▸ **Passage given**:
This week we went to the Royal Academy to see the opening of “Painting the Modern Garden: Monet to Matisse”. This exhibit succeeds the Ai WeiWei exhibit that I loved. Because of the aforementioned screw-up with tickets that compelled me to join the Royal Academy, we went to a member’s preview, but it was still a bit too crowded. This show is going to be very popular and will be hard to get into. It will eventually go to Cleveland.
Much of it was focussed on Monet. There were lots of pictures from Giverny, covering the entire period that he lived there, from 1883 to his death in 1926. It included many water lily and Japanese bridge paintings, which let you see how Monet’s paintings of the same subjects not only differed as he painted them in one period, but also evolved over time. Toward the end of his life, he focussed completely on painting his water garden, continuing to paint as German troops neared his home during World War I and he could hear the artillery fire. While his family fled, Monet continued to stay and paint, feeling that it was his patriotic duty. His weeping willow canvases, finished towards the end of the war, were a haunting statement of his sadness at the inconceivable tragedy that had just occurred and the paintings of water lilies in that period (like the one below) were in darker blue hues. At the end of Monet’s life, he concentrated on his monumental works. Most of them went to the L’Orangerie Museum after his death, but one tryptic remained in his studio until it was sold by his son to three different museums many years later. This exhibit is the first time that the three huge panels have been seen together since that sale and were the climax of the exhibit (and I suspect the initial inspiration). But it was no more astonishing than many of his other canvasses of irises, water lilies, bridges and flowers.

▸ **What to work on**:
(A) In the exhibition review, what years bound the period Monet lived at Giverny?
(B) Write out, word for word, the section of the exhibition review that opens with the words containing "This week we" and closes with "go to Cleveland.".

▸ **Dataset excerpts**:
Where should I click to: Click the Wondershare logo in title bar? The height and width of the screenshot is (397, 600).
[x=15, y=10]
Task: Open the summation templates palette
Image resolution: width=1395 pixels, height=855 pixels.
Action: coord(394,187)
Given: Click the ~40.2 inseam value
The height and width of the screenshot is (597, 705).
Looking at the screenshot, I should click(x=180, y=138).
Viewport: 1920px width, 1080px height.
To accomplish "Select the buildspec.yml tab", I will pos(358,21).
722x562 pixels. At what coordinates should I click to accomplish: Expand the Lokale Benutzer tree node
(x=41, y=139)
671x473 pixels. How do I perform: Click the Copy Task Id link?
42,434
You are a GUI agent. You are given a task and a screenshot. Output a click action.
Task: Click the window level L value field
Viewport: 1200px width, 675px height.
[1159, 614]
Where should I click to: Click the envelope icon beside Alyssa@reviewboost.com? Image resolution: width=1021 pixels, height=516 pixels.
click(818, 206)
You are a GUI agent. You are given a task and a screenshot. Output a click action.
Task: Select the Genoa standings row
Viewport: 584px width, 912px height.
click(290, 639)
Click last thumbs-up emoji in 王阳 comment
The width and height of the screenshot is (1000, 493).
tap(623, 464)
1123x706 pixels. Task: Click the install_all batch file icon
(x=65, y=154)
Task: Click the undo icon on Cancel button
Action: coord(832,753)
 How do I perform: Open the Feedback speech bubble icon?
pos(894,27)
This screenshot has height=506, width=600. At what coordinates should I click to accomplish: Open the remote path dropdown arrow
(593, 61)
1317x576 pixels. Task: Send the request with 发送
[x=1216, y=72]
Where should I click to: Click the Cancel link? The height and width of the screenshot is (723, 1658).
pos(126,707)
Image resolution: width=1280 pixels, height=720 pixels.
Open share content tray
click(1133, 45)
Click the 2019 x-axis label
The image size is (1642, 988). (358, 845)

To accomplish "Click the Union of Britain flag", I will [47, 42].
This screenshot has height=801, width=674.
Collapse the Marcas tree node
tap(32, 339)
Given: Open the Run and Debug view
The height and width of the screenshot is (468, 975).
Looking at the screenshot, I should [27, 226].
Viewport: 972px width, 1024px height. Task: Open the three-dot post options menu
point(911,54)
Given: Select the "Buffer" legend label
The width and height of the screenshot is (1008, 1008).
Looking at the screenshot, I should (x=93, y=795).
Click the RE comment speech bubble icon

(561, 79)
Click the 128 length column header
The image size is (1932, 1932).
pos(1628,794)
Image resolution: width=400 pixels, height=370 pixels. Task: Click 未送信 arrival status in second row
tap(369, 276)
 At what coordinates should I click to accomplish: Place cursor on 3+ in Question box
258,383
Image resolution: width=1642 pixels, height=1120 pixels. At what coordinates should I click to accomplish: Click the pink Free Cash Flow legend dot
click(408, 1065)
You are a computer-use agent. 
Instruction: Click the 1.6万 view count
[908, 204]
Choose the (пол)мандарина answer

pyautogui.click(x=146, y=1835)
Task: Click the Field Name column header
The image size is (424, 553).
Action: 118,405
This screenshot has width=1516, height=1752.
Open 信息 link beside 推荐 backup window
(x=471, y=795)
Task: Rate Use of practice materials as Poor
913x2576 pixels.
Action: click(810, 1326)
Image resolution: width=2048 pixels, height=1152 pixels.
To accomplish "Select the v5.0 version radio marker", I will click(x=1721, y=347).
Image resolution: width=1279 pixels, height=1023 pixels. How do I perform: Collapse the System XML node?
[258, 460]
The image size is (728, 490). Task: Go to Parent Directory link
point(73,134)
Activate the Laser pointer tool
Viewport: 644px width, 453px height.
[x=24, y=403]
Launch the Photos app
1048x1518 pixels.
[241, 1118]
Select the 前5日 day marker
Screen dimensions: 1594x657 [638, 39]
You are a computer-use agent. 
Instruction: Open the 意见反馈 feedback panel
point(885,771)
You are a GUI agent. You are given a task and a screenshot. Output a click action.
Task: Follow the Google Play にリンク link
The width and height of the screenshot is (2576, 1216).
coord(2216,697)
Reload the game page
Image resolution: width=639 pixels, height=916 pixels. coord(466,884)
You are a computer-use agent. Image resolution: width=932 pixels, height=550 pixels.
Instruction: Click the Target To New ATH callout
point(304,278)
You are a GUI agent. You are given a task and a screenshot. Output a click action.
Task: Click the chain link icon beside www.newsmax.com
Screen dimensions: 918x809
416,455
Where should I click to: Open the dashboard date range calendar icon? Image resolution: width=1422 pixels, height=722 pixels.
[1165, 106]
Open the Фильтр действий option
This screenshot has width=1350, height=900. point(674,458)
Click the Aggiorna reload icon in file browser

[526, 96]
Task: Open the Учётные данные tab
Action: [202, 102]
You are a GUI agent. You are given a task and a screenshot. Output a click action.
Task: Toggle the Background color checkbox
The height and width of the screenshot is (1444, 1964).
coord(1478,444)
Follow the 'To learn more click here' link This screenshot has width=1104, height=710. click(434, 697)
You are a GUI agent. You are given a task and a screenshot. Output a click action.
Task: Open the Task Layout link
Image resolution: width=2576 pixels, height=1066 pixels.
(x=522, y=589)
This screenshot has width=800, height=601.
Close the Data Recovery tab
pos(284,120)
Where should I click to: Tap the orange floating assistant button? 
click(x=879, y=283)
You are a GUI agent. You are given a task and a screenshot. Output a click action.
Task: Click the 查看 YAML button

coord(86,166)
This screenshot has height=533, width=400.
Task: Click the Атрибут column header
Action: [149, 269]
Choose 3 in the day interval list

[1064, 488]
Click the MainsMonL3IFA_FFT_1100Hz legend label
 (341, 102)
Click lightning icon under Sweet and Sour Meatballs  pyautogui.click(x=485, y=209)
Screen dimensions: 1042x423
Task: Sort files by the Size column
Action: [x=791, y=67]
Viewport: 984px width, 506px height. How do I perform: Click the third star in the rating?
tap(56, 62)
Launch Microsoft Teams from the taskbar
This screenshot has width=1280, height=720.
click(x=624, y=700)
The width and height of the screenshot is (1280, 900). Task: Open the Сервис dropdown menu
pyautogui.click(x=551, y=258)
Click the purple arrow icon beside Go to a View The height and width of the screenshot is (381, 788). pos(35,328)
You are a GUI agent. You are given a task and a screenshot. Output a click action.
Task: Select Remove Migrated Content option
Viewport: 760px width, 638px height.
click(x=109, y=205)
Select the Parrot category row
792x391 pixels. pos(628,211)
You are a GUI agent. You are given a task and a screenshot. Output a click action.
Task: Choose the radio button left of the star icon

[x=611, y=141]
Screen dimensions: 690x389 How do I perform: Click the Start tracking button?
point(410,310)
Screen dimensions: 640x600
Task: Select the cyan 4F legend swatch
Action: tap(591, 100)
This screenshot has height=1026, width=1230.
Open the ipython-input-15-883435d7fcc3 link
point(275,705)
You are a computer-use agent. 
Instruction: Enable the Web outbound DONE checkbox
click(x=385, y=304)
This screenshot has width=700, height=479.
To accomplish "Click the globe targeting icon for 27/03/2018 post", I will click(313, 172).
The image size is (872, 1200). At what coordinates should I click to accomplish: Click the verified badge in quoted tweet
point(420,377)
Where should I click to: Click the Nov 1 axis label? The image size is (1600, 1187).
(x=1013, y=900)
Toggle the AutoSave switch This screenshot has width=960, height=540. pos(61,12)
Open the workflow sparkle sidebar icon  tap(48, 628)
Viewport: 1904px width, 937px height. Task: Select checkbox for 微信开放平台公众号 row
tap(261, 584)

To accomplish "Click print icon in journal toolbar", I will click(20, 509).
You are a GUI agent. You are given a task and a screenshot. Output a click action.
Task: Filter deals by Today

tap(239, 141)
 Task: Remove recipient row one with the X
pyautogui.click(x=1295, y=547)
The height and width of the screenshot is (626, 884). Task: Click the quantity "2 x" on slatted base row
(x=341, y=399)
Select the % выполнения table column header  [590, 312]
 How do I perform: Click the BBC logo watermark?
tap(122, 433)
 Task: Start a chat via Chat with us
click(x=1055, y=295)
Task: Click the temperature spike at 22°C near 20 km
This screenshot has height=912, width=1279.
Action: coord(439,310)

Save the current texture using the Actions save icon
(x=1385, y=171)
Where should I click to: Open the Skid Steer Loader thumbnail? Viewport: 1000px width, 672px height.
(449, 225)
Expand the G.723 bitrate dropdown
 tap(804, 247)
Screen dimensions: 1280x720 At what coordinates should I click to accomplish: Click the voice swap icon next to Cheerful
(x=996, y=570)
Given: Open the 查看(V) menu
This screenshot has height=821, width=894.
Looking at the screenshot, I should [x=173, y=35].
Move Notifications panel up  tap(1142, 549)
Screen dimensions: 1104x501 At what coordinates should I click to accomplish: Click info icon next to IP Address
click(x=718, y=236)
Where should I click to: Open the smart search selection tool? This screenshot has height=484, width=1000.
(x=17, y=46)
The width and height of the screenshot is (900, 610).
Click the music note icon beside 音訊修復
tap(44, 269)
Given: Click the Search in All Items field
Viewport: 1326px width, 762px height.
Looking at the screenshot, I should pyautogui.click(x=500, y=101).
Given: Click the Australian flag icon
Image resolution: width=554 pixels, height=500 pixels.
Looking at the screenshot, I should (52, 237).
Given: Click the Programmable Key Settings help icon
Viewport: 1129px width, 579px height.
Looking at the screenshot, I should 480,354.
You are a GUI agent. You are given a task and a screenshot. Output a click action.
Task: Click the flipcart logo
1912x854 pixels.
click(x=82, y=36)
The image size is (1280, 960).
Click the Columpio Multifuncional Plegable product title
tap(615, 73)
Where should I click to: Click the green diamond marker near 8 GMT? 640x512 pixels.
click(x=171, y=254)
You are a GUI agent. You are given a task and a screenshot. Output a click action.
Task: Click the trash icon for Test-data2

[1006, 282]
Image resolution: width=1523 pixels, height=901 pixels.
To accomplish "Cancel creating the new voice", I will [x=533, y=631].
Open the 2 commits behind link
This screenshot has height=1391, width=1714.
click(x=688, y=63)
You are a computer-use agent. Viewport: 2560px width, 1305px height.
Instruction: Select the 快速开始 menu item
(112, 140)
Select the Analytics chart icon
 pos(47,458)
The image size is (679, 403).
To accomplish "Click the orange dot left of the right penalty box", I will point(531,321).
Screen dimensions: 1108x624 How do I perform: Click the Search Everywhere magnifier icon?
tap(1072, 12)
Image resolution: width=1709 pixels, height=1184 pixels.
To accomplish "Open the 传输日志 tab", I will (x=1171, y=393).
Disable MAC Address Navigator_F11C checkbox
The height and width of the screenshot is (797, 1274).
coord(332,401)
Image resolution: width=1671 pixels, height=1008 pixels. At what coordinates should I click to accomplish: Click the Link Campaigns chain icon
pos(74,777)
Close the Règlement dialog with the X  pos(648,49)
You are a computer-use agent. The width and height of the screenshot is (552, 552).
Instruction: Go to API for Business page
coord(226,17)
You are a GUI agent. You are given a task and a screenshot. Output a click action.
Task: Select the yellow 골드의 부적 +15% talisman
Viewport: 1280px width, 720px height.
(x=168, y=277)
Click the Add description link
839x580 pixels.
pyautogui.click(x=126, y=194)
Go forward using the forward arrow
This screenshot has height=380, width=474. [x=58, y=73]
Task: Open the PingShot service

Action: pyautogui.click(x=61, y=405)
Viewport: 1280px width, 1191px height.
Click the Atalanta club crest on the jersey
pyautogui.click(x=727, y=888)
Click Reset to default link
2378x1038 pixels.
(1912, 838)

▸ **Set of answers**:
(A) From 1883 to his death in 1926.

(B)
This week we went to the Royal Academy to see the opening of “Painting the Modern Garden: Monet to Matisse”. This exhibit succeeds the Ai WeiWei exhibit that I loved. Because of the aforementioned screw-up with tickets that compelled me to join the Royal Academy, we went to a member’s preview, but it was still a bit too crowded. This show is going to be very popular and will be hard to get into. It will eventually go to Cleveland.